Functional Analysis of Class I MHC in the Establishment and Maintenance of Immunological Tolerance
To study the role of the membrane tether of the class I MHC molecule in MHC interaction with the TCR we are analyzing the function of a mutant class I MHC molecule with an altered membrane tether expressed in keratinocytes in a transgenic mouse model. We have found that T lymphocytes specific for this class I MHC molecule escape deletion in the thymus when the molecule is present in its mutant form. Skin grafts bearing the mutant class I MHC on skin are not rejected by mice transgenic for a TCR specific for that class I MHC molecule. Moreover, engraftment with such grafts can tolerize mice to skin grafts bearing normal class I MHC. The tolerated skin grafts are infiltrated with T lymphocytes. These results suggest that tolerance of skin grafts bearing the mutant class I MHC is due to the activity of regulatory T cells (Tregs) that inhibit the activity of otherwise active graft-specific T cells. We are in the process of testing this hypothesis further and are characterizing the infiltrates in tolerated skin grafts. These studies are clinically relevant in that Tregs have been demonstrated to attenuate the activity of tumor-specific T cells and to prevent autoimmune disease.

Selected Publications
Zúñiga, M. C. Lessons in Détente or Know thy Host: The Immunomodulatory Gene Products of Myxoma Virus. Biochemical Journal 28: 273-285 (2003).

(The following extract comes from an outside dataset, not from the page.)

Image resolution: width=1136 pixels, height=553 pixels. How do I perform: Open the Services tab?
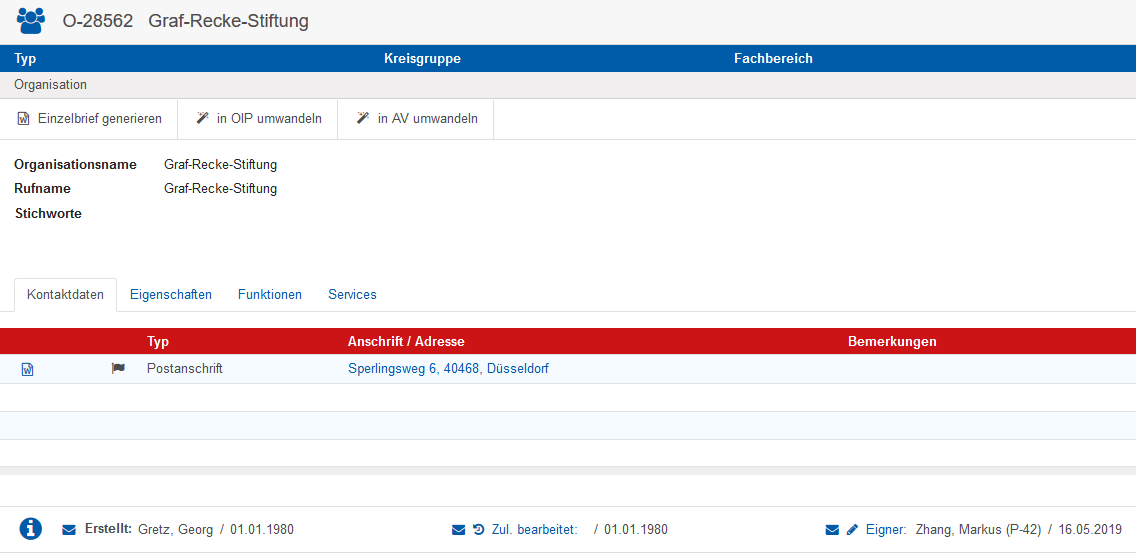click(x=352, y=295)

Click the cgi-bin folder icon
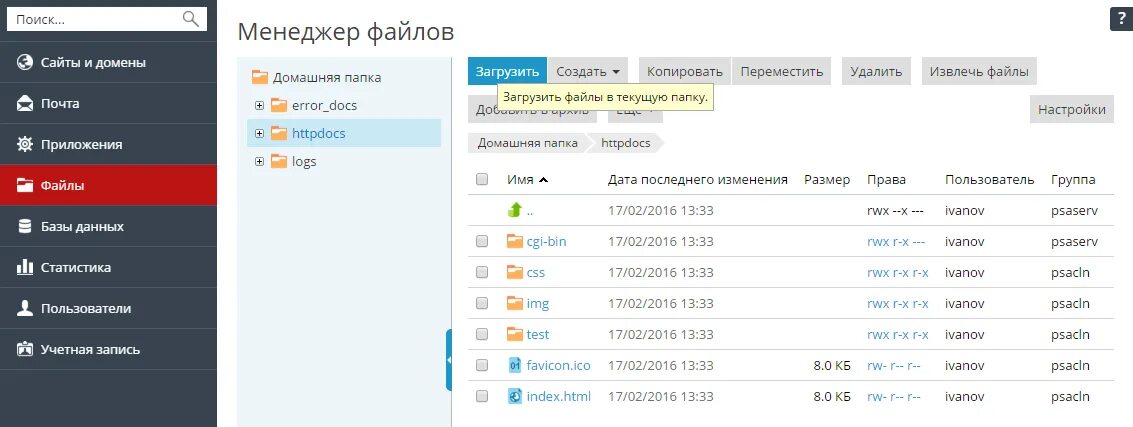[x=514, y=241]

Zúñiga, M. C. A Pox on Thee! Manipulation of the Host Immune System by Myxoma Virus and Implications for Viral-Host Co-Adaptation. Virus Research 88: 17-33 (2002).

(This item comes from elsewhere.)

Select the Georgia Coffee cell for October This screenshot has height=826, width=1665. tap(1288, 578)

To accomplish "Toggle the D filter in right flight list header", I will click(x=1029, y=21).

Spiliotis, E.T., Osorio, M., Zúñiga, M.C., and Edidin, M. Selective Export of MHC Class I Molecules from the ER after their Dissociation from TAP. Immunity 13: 841-851 (2000.

Capps, G.G. and Zúñiga, M.C. Phosphorylation of Class I MHC Molecules in the Absence of Phorbol Esters is an Intracellular Event and May Be Characteristic of Trafficking Molecules. Molecular Immunology 37: 59-71 (2000).

Casagrande, R., Stern, P., Diehn, M., Shamu, C., Osorio, M., Zúñiga, M., Brown, P., and Ploegh, H. Degradation of Proteins from the ER Requires an Intact Unfolded Protein Response Pathway in S. cerevisiae. Molecular Cell. 5: 729-735 (2000).

Zúñiga, M.C., Wang, H., Barry, M., and McFadden, G. Endosomal/ Lysosomal Retention and Degradation of Major Histocompatibility Complex Class I Molecules Is Induced by Myxoma Virus. Virology 261: 180-192 (1999).